1800㎜の高さの間で25㎜以上の誤差がある玄関引戸は初めてです。普通は丸ごと取替えをお奨めするのですが、これまでの経緯をお聞きした限り、まだ建物が傾斜する可能性が残っているため玄関を新しくしても建物自体の狂いが進行形なのか止っているのか不明で不安が残ります。
この事から玄関の取替えは推奨せずに私からの提案はこの状態でタテの隙間をピッタリなくし障子が軽く開閉できて、最後に鍵が軽く開け閉めできる状態にして2~3年程度狂いが来ないか確認して頂きたいと申し上げました。
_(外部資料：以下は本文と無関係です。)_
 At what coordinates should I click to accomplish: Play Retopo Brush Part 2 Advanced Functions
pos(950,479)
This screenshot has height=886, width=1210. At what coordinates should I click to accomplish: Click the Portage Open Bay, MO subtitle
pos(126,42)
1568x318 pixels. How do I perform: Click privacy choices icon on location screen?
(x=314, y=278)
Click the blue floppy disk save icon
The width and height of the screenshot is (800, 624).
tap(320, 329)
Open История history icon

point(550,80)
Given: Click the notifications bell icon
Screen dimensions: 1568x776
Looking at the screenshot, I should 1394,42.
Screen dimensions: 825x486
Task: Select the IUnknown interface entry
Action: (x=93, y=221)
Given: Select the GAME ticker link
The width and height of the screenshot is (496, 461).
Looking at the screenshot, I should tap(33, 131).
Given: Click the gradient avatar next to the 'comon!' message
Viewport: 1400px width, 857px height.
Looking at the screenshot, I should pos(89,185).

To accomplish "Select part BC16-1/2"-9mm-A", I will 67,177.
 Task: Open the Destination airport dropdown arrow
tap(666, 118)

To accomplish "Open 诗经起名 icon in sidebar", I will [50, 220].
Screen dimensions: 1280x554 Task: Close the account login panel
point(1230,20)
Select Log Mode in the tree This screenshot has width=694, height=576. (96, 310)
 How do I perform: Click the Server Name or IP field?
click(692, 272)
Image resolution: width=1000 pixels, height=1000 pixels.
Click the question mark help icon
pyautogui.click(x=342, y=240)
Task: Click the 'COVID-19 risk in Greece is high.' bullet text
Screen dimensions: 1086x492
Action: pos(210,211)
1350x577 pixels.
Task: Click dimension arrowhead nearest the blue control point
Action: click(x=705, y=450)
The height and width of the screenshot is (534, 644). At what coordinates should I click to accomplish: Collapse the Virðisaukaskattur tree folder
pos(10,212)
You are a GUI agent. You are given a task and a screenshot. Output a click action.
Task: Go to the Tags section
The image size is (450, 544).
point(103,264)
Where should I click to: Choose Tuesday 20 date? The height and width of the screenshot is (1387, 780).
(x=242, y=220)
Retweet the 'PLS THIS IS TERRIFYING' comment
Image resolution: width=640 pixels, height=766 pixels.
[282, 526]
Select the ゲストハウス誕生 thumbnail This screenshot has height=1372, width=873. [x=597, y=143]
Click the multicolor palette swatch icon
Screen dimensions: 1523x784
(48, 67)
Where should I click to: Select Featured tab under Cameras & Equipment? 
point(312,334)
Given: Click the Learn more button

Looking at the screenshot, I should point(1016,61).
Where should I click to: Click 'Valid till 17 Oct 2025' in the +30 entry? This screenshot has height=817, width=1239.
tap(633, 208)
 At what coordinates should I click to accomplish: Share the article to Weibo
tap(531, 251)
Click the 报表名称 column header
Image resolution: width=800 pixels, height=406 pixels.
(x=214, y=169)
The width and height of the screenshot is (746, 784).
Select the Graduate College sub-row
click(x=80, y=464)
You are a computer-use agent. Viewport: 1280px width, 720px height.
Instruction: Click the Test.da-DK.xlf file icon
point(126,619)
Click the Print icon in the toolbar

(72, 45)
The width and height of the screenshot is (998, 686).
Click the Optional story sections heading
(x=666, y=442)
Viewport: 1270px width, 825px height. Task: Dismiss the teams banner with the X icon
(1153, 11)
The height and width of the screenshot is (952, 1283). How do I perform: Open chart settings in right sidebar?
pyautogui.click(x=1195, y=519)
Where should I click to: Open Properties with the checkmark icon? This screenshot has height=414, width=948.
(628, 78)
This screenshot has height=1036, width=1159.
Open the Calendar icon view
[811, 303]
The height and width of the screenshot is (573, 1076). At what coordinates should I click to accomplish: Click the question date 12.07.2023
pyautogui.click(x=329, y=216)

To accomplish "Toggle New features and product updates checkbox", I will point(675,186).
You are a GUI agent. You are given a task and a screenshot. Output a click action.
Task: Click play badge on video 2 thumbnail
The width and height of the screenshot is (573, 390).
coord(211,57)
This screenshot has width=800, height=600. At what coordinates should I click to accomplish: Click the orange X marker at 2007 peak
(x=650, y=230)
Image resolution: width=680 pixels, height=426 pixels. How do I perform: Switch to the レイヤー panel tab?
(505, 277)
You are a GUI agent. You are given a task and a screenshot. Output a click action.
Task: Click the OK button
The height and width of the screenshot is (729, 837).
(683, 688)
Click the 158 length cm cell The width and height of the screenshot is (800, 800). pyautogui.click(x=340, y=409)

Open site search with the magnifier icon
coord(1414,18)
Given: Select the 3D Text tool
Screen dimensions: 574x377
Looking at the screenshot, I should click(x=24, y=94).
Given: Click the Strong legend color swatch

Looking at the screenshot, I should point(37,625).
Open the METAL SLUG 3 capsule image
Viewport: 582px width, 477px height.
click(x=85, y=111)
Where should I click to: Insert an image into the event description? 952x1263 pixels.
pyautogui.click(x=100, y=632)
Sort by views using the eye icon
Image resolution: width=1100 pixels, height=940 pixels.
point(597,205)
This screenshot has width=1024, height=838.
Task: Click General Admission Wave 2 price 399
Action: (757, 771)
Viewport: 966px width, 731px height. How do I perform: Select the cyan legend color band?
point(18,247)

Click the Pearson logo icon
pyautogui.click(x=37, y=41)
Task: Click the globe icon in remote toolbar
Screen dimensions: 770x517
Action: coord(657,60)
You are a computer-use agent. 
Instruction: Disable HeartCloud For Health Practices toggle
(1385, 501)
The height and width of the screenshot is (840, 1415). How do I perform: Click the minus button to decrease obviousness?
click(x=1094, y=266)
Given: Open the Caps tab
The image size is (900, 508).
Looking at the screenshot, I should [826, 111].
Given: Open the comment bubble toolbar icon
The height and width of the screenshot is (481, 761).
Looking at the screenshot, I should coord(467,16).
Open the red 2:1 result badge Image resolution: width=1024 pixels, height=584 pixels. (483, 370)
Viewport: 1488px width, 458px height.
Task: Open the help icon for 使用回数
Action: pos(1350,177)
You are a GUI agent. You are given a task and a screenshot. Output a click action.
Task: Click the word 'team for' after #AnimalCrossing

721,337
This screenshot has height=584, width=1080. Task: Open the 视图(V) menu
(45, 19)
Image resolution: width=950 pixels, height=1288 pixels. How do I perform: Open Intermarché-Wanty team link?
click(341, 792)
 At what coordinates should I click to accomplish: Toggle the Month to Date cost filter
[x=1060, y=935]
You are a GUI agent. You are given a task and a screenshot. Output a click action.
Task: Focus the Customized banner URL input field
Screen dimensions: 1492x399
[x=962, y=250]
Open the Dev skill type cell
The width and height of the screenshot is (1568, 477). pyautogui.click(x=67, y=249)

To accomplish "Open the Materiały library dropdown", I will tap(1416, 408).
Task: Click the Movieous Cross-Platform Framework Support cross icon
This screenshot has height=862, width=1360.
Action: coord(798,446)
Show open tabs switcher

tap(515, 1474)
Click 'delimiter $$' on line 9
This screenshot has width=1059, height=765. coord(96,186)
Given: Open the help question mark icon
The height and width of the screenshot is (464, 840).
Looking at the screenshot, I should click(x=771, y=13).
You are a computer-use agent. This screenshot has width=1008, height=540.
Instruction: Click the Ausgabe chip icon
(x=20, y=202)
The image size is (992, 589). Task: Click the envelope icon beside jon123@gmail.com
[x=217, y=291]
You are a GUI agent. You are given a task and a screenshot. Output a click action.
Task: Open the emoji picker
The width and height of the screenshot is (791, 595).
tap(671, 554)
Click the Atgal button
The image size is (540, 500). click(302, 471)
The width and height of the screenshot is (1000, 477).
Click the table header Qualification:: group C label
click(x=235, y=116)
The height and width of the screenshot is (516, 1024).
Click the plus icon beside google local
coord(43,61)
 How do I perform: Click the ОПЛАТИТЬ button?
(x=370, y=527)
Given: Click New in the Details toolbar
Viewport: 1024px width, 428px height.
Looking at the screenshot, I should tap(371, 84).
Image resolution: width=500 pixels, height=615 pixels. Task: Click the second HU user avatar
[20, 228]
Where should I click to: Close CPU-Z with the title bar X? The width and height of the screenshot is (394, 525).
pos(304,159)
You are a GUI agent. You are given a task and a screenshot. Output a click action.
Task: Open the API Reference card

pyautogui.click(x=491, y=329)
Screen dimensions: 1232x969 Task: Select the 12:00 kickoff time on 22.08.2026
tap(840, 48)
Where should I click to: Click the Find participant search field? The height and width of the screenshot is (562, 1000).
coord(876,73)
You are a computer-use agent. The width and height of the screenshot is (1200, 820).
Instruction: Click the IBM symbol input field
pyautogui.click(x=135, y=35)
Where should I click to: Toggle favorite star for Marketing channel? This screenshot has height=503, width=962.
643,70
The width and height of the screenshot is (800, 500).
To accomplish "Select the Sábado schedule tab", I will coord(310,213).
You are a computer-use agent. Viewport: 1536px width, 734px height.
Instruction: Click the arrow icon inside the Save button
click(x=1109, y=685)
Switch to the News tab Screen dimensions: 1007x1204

またその後、狂いが発生していなければ安心して玄関廻りをリフォームしていただけますと申し上げたのです。
下げ振りで計測すると、無目位置計測が31で床より350㎜上で計測が54を示しており、350下がって土間天付近では上下の差が25㎜を超えているでしょう。
お客様にはいろいろと説明申し上げ、このまま玄関を使用して施錠できるようにするには障子を加工しなければならないことや、仕上がりの見た感じは障子の上框とサッシ枠の見付寸法が変わる事に加え、レールと下框の隙間も風が吹き抜けて光が漏れるほど片方で戸車を持ち上げます。
さらには上枠に上車が当たるので低く加工することや戸当りの上部隅にある樹脂部品も撤去しなければならないこと等、細かく説明いたしまして仕上がりイメージに了解を頂きました。
上の写真が仕上がりです。
写真には写ってないですが、最後に下框とレールが平行に見えるようにアルミのフラット板を取付けました。
そうしないとやはり光の漏れや風の吹き込みが気になったものですから。
ただし風の吹き込みはこうしてもかなりあるものとお客様には説明申し上げました。
外観で気になるのは上框の無目枠との平行が悪いことや下框のフラットバー取付部分でしょうか。でも気にすれば目が行きますが、一般には気がつかない方が多いのではないでしょうか。
外枠と障子の建付はパーフェクトで錠の開閉もバッチリ軽くなりましたし、障子の開閉もステンレス製のダブルコマで重量用を使用しましたので非常に軽く、むしろ戸先の指詰めをご注意頂きたいほどです。
あとは狂いの進行が止っていることを祈るだけで、お客様にはもちろん大満足して頂きました。